Format each line of the records below as one string in a JSON list, skipping blank lines.

* Begin *

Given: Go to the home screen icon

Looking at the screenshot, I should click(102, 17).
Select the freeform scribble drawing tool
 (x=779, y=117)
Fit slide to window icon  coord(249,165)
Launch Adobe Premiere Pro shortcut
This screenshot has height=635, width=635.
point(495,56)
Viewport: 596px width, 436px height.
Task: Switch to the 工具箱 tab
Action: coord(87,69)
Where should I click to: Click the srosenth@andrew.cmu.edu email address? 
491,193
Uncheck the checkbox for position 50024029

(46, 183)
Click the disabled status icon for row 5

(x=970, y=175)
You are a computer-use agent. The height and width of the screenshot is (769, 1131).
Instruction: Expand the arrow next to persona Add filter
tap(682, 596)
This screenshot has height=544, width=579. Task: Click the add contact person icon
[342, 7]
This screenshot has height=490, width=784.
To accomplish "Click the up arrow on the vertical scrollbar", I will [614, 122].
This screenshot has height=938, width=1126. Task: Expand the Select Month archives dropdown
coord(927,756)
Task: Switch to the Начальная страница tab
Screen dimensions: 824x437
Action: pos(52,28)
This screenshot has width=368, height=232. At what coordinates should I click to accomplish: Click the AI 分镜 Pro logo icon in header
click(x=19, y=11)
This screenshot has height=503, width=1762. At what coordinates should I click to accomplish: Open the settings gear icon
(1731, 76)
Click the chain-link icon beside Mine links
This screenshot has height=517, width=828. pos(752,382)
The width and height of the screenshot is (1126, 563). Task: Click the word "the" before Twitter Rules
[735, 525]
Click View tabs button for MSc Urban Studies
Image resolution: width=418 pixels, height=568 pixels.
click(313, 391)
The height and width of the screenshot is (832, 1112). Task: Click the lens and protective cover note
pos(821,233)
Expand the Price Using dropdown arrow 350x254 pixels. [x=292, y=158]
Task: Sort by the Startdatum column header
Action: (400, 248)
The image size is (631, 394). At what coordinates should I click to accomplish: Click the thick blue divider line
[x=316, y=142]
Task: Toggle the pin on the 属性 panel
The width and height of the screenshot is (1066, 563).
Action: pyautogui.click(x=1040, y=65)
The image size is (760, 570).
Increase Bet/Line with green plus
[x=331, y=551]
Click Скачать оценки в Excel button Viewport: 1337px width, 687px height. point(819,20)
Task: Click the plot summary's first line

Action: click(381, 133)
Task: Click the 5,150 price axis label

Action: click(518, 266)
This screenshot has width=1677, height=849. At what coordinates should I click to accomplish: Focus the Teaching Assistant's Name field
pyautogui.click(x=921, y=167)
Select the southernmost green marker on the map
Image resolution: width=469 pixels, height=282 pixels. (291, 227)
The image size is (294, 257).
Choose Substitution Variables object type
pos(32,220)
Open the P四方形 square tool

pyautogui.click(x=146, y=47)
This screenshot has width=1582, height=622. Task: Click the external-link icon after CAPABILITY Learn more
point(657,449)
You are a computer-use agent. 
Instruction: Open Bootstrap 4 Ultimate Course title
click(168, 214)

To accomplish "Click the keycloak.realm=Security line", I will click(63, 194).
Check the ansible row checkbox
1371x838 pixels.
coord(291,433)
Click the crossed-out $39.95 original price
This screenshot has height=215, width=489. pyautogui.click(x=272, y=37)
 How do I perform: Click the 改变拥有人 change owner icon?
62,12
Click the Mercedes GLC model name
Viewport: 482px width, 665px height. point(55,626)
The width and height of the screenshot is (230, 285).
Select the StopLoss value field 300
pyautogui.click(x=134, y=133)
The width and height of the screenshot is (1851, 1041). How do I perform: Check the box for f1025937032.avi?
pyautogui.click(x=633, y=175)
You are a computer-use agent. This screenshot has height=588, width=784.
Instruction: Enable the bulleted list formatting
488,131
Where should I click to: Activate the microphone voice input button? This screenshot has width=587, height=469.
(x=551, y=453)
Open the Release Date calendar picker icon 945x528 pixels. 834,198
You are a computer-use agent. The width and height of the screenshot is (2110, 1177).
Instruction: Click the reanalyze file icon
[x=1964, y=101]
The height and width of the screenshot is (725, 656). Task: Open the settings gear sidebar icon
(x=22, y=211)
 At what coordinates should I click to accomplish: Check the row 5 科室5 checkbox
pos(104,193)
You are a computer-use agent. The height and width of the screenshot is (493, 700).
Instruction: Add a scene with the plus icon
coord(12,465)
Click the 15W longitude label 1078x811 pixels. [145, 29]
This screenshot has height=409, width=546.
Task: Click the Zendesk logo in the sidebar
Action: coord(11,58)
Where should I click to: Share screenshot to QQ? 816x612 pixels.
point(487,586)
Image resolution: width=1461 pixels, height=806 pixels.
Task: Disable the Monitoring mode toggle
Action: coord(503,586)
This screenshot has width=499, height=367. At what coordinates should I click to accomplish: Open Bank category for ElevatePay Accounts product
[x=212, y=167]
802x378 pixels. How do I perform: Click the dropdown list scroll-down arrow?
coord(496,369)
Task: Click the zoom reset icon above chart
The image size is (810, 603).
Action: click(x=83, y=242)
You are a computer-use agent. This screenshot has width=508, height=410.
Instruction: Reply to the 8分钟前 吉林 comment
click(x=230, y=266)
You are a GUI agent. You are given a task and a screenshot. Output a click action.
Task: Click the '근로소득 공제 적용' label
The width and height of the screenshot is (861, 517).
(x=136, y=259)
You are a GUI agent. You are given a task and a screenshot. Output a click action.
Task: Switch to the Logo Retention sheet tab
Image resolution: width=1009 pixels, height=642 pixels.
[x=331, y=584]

* End *

▶ **Task result**:
[
  "Given: Go to the home screen icon",
  "Looking at the screenshot, I should click(102, 17).",
  "Select the freeform scribble drawing tool",
  " (x=779, y=117)",
  "Fit slide to window icon  coord(249,165)",
  "Launch Adobe Premiere Pro shortcut",
  "This screenshot has height=635, width=635.",
  "point(495,56)",
  "Viewport: 596px width, 436px height.",
  "Task: Switch to the 工具箱 tab",
  "Action: coord(87,69)",
  "Where should I click to: Click the srosenth@andrew.cmu.edu email address? ",
  "491,193",
  "Uncheck the checkbox for position 50024029",
  "(46, 183)",
  "Click the disabled status icon for row 5",
  "(x=970, y=175)",
  "You are a computer-use agent. The height and width of the screenshot is (769, 1131).",
  "Instruction: Expand the arrow next to persona Add filter",
  "tap(682, 596)",
  "This screenshot has height=544, width=579. Task: Click the add contact person icon",
  "[342, 7]",
  "This screenshot has height=490, width=784.",
  "To accomplish \"Click the up arrow on the vertical scrollbar\", I will [614, 122].",
  "This screenshot has height=938, width=1126. Task: Expand the Select Month archives dropdown",
  "coord(927,756)",
  "Task: Switch to the Начальная страница tab",
  "Screen dimensions: 824x437",
  "Action: pos(52,28)",
  "This screenshot has width=368, height=232. At what coordinates should I click to accomplish: Click the AI 分镜 Pro logo icon in header",
  "click(x=19, y=11)",
  "This screenshot has height=503, width=1762. At what coordinates should I click to accomplish: Open the settings gear icon",
  "(1731, 76)",
  "Click the chain-link icon beside Mine links",
  "This screenshot has height=517, width=828. pos(752,382)",
  "The width and height of the screenshot is (1126, 563). Task: Click the word \"the\" before Twitter Rules",
  "[735, 525]",
  "Click View tabs button for MSc Urban Studies",
  "Image resolution: width=418 pixels, height=568 pixels.",
  "click(313, 391)",
  "The height and width of the screenshot is (832, 1112). Task: Click the lens and protective cover note",
  "pos(821,233)",
  "Expand the Price Using dropdown arrow 350x254 pixels. [x=292, y=158]",
  "Task: Sort by the Startdatum column header",
  "Action: (400, 248)",
  "The image size is (631, 394). At what coordinates should I click to accomplish: Click the thick blue divider line",
  "[x=316, y=142]",
  "Task: Toggle the pin on the 属性 panel",
  "The width and height of the screenshot is (1066, 563).",
  "Action: pyautogui.click(x=1040, y=65)",
  "The image size is (760, 570).",
  "Increase Bet/Line with green plus",
  "[x=331, y=551]",
  "Click Скачать оценки в Excel button Viewport: 1337px width, 687px height. point(819,20)",
  "Task: Click the plot summary's first line",
  "Action: click(381, 133)",
  "Task: Click the 5,150 price axis label",
  "Action: click(518, 266)",
  "This screenshot has width=1677, height=849. At what coordinates should I click to accomplish: Focus the Teaching Assistant's Name field",
  "pyautogui.click(x=921, y=167)",
  "Select the southernmost green marker on the map",
  "Image resolution: width=469 pixels, height=282 pixels. (291, 227)",
  "The image size is (294, 257).",
  "Choose Substitution Variables object type",
  "pos(32,220)",
  "Open the P四方形 square tool",
  "pyautogui.click(x=146, y=47)",
  "This screenshot has width=1582, height=622. Task: Click the external-link icon after CAPABILITY Learn more",
  "point(657,449)",
  "You are a computer-use agent. ",
  "Instruction: Open Bootstrap 4 Ultimate Course title",
  "click(168, 214)",
  "To accomplish \"Click the keycloak.realm=Security line\", I will click(63, 194).",
  "Check the ansible row checkbox",
  "1371x838 pixels.",
  "coord(291,433)",
  "Click the crossed-out $39.95 original price",
  "This screenshot has height=215, width=489. pyautogui.click(x=272, y=37)",
  " How do I perform: Click the 改变拥有人 change owner icon?",
  "62,12",
  "Click the Mercedes GLC model name",
  "Viewport: 482px width, 665px height. point(55,626)",
  "The width and height of the screenshot is (230, 285).",
  "Select the StopLoss value field 300",
  "pyautogui.click(x=134, y=133)",
  "The width and height of the screenshot is (1851, 1041). How do I perform: Check the box for f1025937032.avi?",
  "pyautogui.click(x=633, y=175)",
  "You are a computer-use agent. This screenshot has height=588, width=784.",
  "Instruction: Enable the bulleted list formatting",
  "488,131",
  "Where should I click to: Activate the microphone voice input button? This screenshot has width=587, height=469.",
  "(x=551, y=453)",
  "Open the Release Date calendar picker icon 945x528 pixels. 834,198",
  "You are a computer-use agent. The width and height of the screenshot is (2110, 1177).",
  "Instruction: Click the reanalyze file icon",
  "[x=1964, y=101]",
  "The height and width of the screenshot is (725, 656). Task: Open the settings gear sidebar icon",
  "(x=22, y=211)",
  " At what coordinates should I click to accomplish: Check the row 5 科室5 checkbox",
  "pos(104,193)",
  "You are a computer-use agent. The height and width of the screenshot is (493, 700).",
  "Instruction: Add a scene with the plus icon",
  "coord(12,465)",
  "Click the 15W longitude label 1078x811 pixels. [145, 29]",
  "This screenshot has height=409, width=546.",
  "Task: Click the Zendesk logo in the sidebar",
  "Action: coord(11,58)",
  "Where should I click to: Share screenshot to QQ? 816x612 pixels.",
  "point(487,586)",
  "Image resolution: width=1461 pixels, height=806 pixels.",
  "Task: Disable the Monitoring mode toggle",
  "Action: coord(503,586)",
  "This screenshot has width=499, height=367. At what coordinates should I click to accomplish: Open Bank category for ElevatePay Accounts product",
  "[x=212, y=167]",
  "802x378 pixels. How do I perform: Click the dropdown list scroll-down arrow?",
  "coord(496,369)",
  "Task: Click the zoom reset icon above chart",
  "The image size is (810, 603).",
  "Action: click(x=83, y=242)",
  "You are a computer-use agent. This screenshot has width=508, height=410.",
  "Instruction: Reply to the 8分钟前 吉林 comment",
  "click(x=230, y=266)",
  "You are a GUI agent. You are given a task and a screenshot. Output a click action.",
  "Task: Click the '근로소득 공제 적용' label",
  "The width and height of the screenshot is (861, 517).",
  "(x=136, y=259)",
  "You are a GUI agent. You are given a task and a screenshot. Output a click action.",
  "Task: Switch to the Logo Retention sheet tab",
  "Image resolution: width=1009 pixels, height=642 pixels.",
  "[x=331, y=584]"
]